Chapter V. Transforming global governance
  • All stakeholders should commit to preserving and strengthening the multistakeholder model, ensuring that UN policymaking processes are more diverse, equitable, accessible, and inclusive and that existing fora tasked with Internet governance challenges, such as the Internet Governance Forum, have appropriate human resources and funding.

  • Connections between existing forums, including the IGF, should be prioritized. The IGF is designed as an open and inclusive forum and should not be replaced or encroached upon by another forum. Any new bodies/fora created for the governance of new and emerging digital technologies should reflect a multistakeholder approach, one that involves civil society and other actors in a meaningful way. This should include those representing groups that are likely to be most adversely affected by such technologies.

  • States should promote an open and secure Internet in relevant multilateral and multistakeholder forums, and ensure that processes are open, inclusive, accessible, consensus-driven, and transparent.
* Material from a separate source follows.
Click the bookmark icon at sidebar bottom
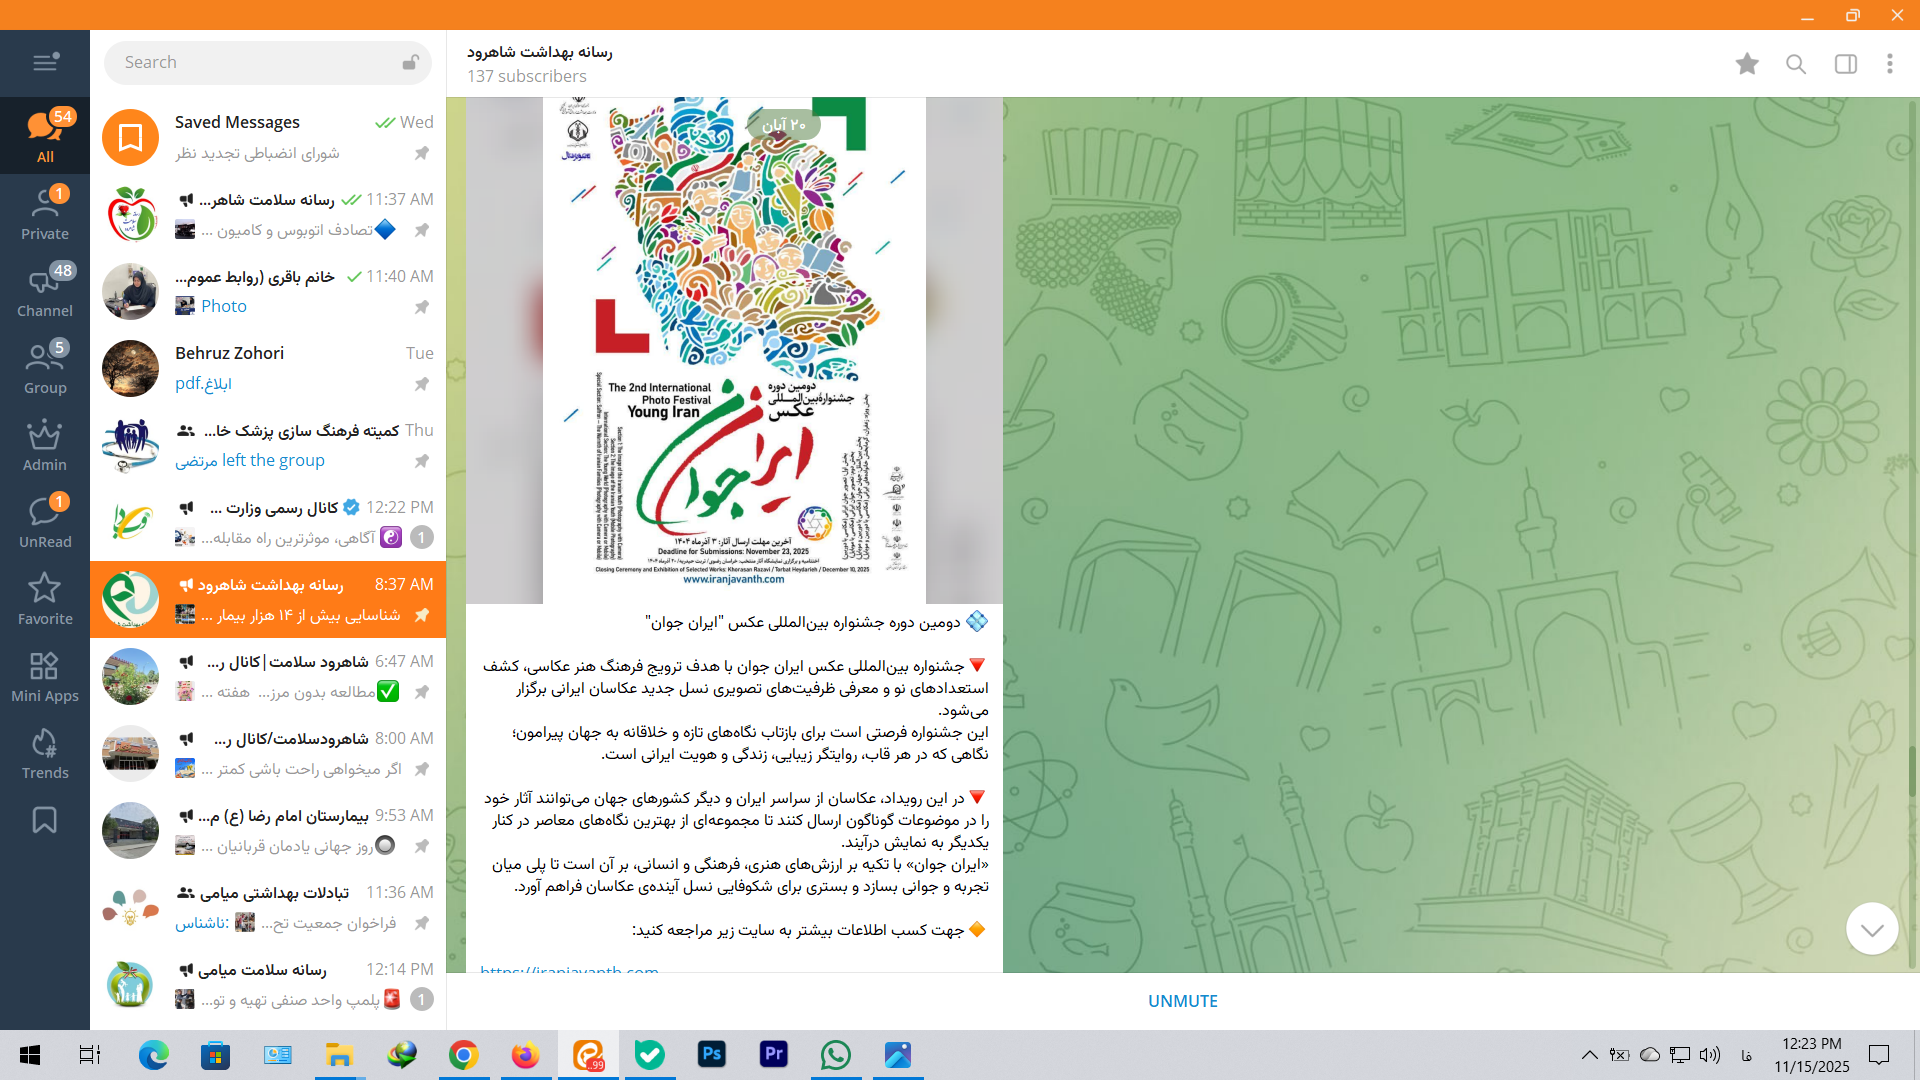 [45, 820]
This includes ensuring that stakeholders from the Global Majority and other under-represented groups in global public policymaking can fully participate in decision-making processes and providing adequate notice and funding and accessible accreditation systems. This does not mean that remote participation suffices as a meaningful way to engage in hybrid or in-person events, but that a multitude of robust participation options, with travel and visa support, should be provided. Any state hosting a forum should undergo human rights due diligence, and fora should strive to meet in locations accessible to a diverse set of stakeholders, in environments characterized by the rule of law and protection for the freedoms of association, peaceful assembly, and expression.
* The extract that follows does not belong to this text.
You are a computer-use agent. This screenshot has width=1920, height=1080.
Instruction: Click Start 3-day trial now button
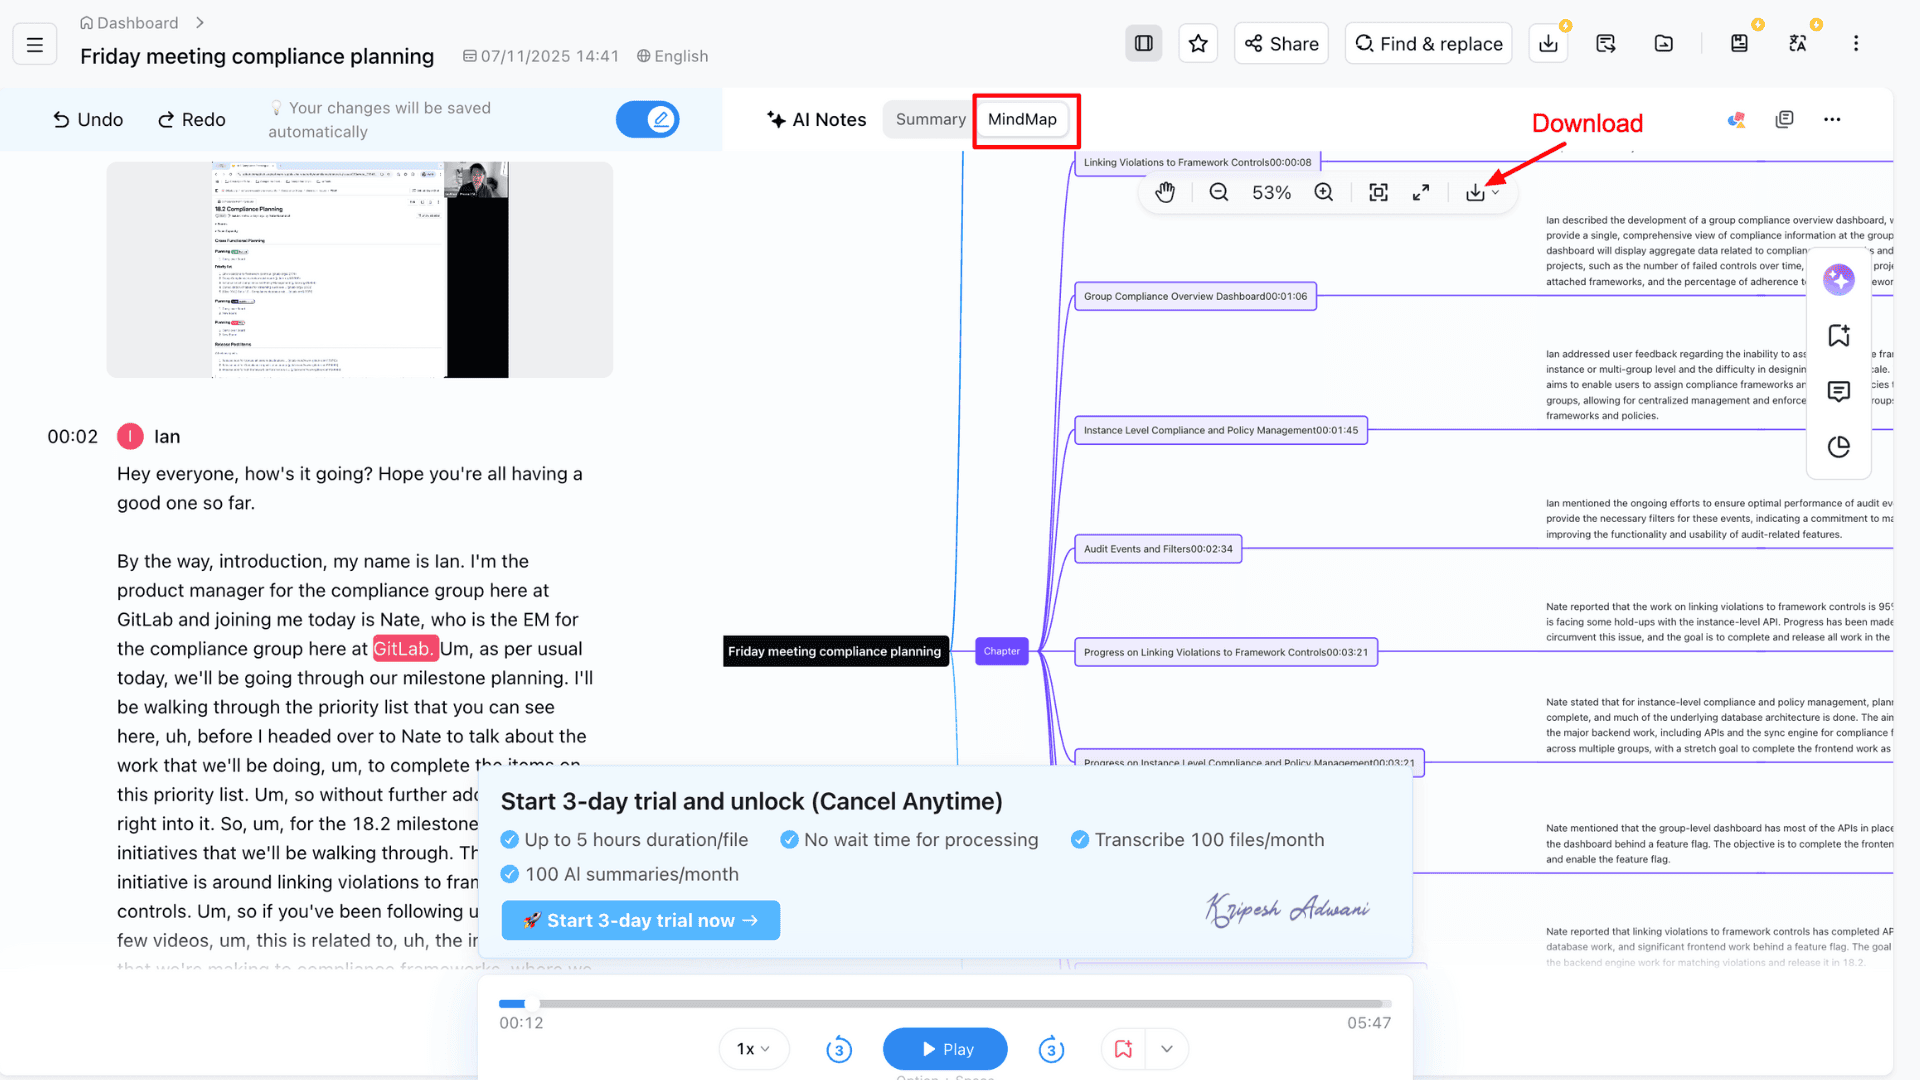click(640, 921)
  • The Pact in its implementation should be connected to discussions in other Summit tracks, and other related fora and processes, including but not limited to the Code of Conduct on Information Integrity, the World Summit of the Information Society+20 Review, and on AI governance. It should proactively integrate other communities working on relevant issues to mitigate the difficulties faced by civil society and small, island, and developing states, which lack the resources to track multiple, simultaneous processes.

  • The Pact should advance efforts within the UN itself to adopt and implement human rights due diligence requirements and protocols for all procurement, development, and use of new and emerging technologies.